New research on the controversial "Gospel of Jesus' Wife," an ancient Egyptian papyrus which shocked Christians around the world after being unveiled in 2012, shows that the document is no forgery, reports the Harvard Theological Review. It was likely inked sometime between the sixth and ninth centuries, but its contents may have been composed as early as the second century.

The report reinvigorates an ongoing debate about Jesus' marital status. At the very least, it suggests that Jesus' marital status may have been an open question for early followers.

Written in Coptic script, an ancient form of Egyptian writing, the fragmented papyrus contains the surprising lines "Jesus said to them, 'My wife ... ' " and "she will be able to be my disciple."

"This gospel fragment provides a reason to reconsider what we thought we knew by asking what the role claims of Jesus's marital status played historically in early Christian controversies over marriage, celibacy, and family," said Karen L. King, the Harvard professor who originally unveiled the text in 2012.

King was careful to note that the document does not provide conclusive evidence that Jesus was in fact married. The text is too fragmented to establish that. But it does provide evidence that early Christians were undecided about the issue-- a consideration that borders on heresy to many modern Christians.

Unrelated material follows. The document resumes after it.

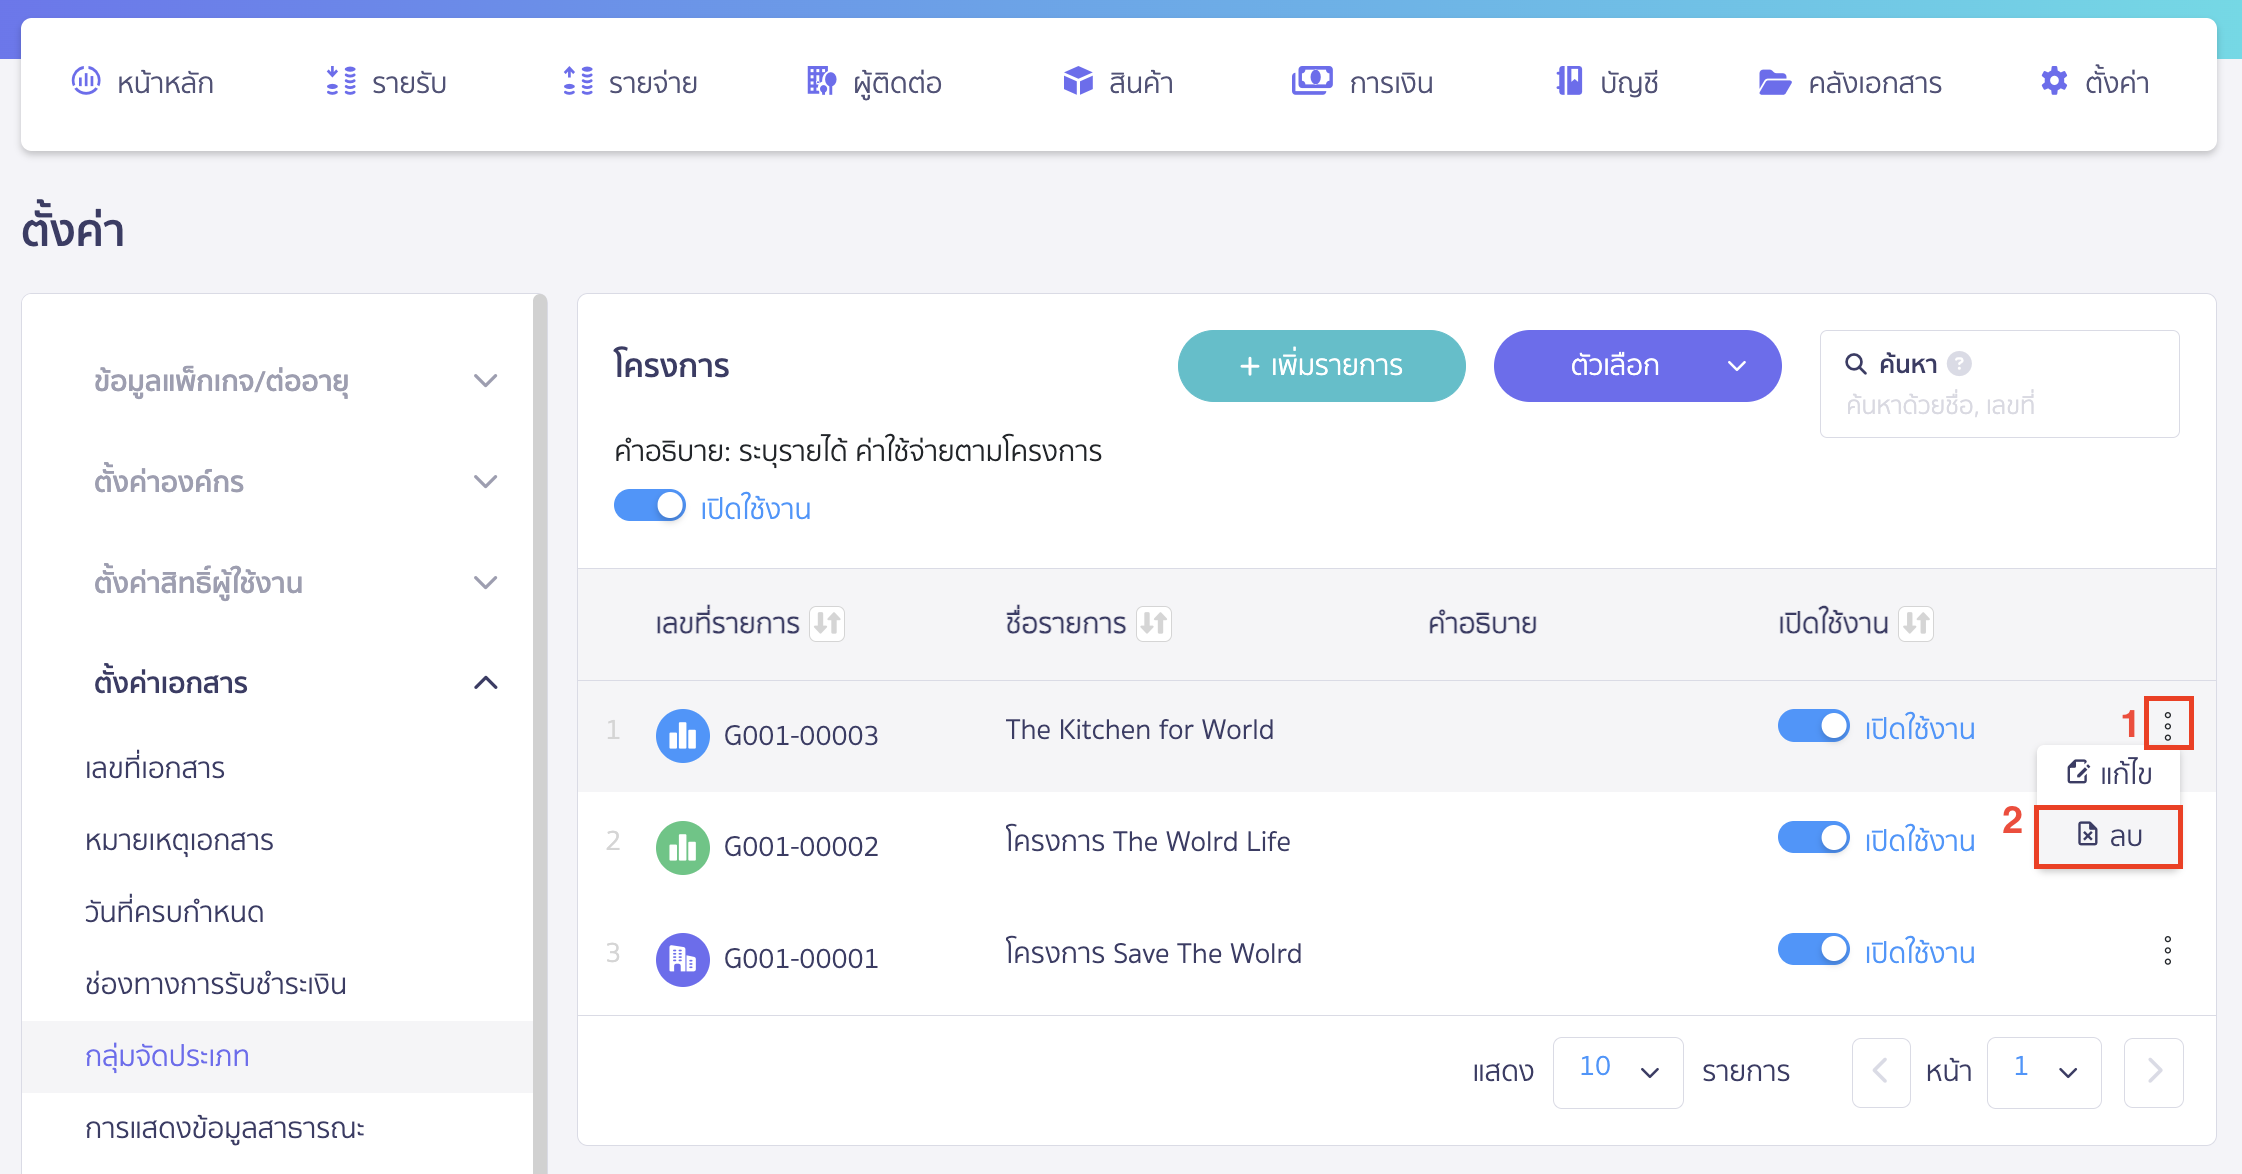Open the rows-per-page dropdown showing 10
Screen dimensions: 2242x1174
pyautogui.click(x=1617, y=1071)
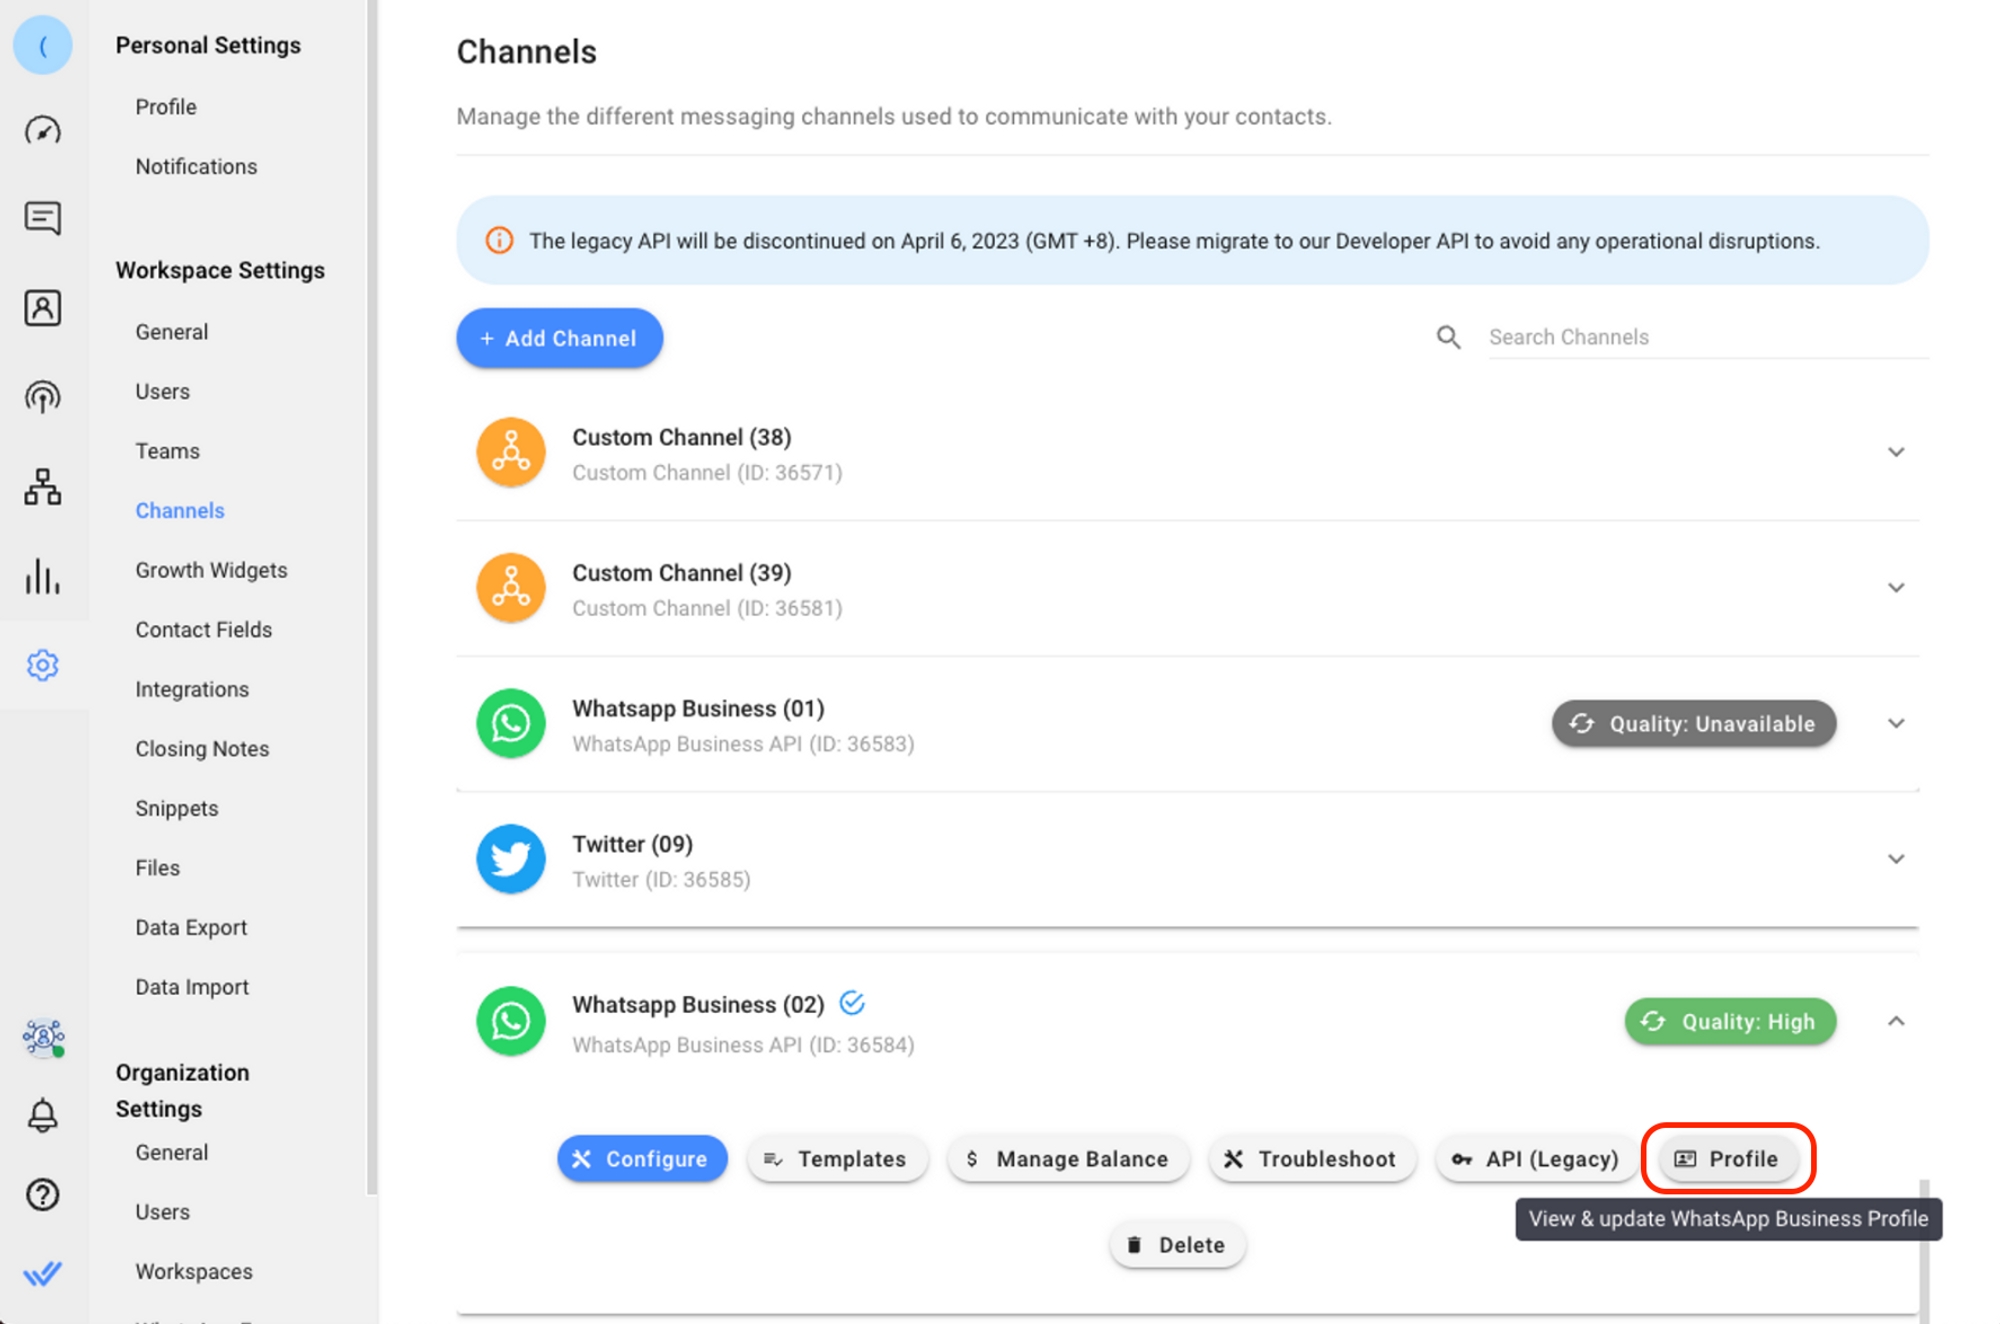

The papyrus was tested using a variety of dating techniques including radiocarbon testing, microscopic and multispectral imaging, and a method called micro-Raman spectroscopy, which determines the date of a document by comparing the carbon character of the ink with samples of other papyri that already have a known date.

When the text was first introduced by King in 2012, its authenticity was immediately called into question by the Vatican, which cited poor grammar and the document's uncertain provenance as evidence that it was a forgery. Even taking the latest evidence into consideration, skeptics remain. The Harvard Theological Review is also publishing a rebuttal to King's latest findings by Brown University professor Leo Depuydt, who maintains that the document is a forgery.

According to Depuydt, the text contains "gross grammatical errors" and each word in it matches writing from the Gospel of Thomas, an early Christian text discovered in Nag Hammadi, Egypt, in 1945.

"It couldn’t possibly be coincidence," Depuydt told The New York Times.

The issue is clearly an emotional one for scholars on both sides of the argument, and it's sure to be debated for some time to come. The fact that the papyrus can be dated to ancient times certainly raises the bar on how seriously it should be taken as a historical document, but the text is too fragmented for any definitive conclusions to be drawn.

"I think with regard to religion, it’s always incredibly important that people take a critical and a constructive point of view to their belief and practice," said King. "Good historical information can be a good resource for people to do that well. My perspective is: We need to do good history, making this as clear as we can. People will take it and do thing we can't imagine."